The team will produce on­-air reports, special podcasts, and online coverage, possibly on a platform and/or a phone app developed with money from the gift. It will also contribute to National Public Radio’s new education coverage initiative, NPR Ed, which would have been impossible without Hildreth’s “transformative” gift, says Charlie Kravetz, the station’s general manager.

For a city so dominated by edu­cational institutions, Kravetz says, the local media, his station included, fail to give the topic the coverage it deserves. “Right now, we don’t have an edu­cation reporter,” he says. “What we have is a variety of reporters who cover education when stories come up.”

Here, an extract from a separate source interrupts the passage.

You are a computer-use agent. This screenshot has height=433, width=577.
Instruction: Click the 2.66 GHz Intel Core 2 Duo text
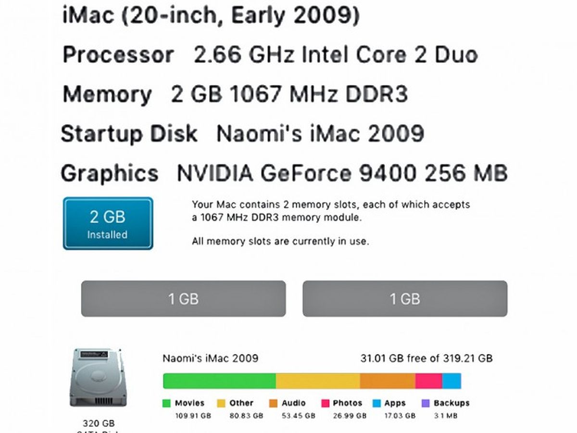tap(336, 55)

“This is probably the cen­ter of higher education in America,” says Fleming. Just as WBUR has a blog devoted to health issues, “we believe education deserves the same kind of treatment.” But Fleming and Kravetz stress that the new team won’t be just all-­higher­-education-­all­-the­-time. Issues roiling K-12 education in Massachusetts, from charter schools to adopting national Common Core learning standards, will also be a focus, Kravetz says.

The goal will be to talk not just “to education wonks,” but also to families dealing with dinner­-table issues, from the soaring cost of college to the competition among high schoolers for precious slots at universities, says Fleming.

Education is a longtime passion of Hildreth’s. The founder and president of International Bank Services, which trades and services loans globally, he is also founder and executive director of Families United in Educational Leadership (FUEL Education). The nonprofit organization helps low­-income families send their children to college by providing services that range from information to financial incentives. In the last graduation season, more than 100 students in greater Boston graduated from high school with college savings accounts arranged with FUEL’s help.

“WBUR puts a human face on the problems confronting college students today,” says Hildreth, who has written about student debt and other problems for WBUR’s opinion page, “Cognoscenti.”

A BU trustee since 2011, Hildreth gave $2 million five years ago to the University’s Creative Writing Pro­gram. He is a graduate of Harvard, Johns Hopkins, and George Washing­ton University.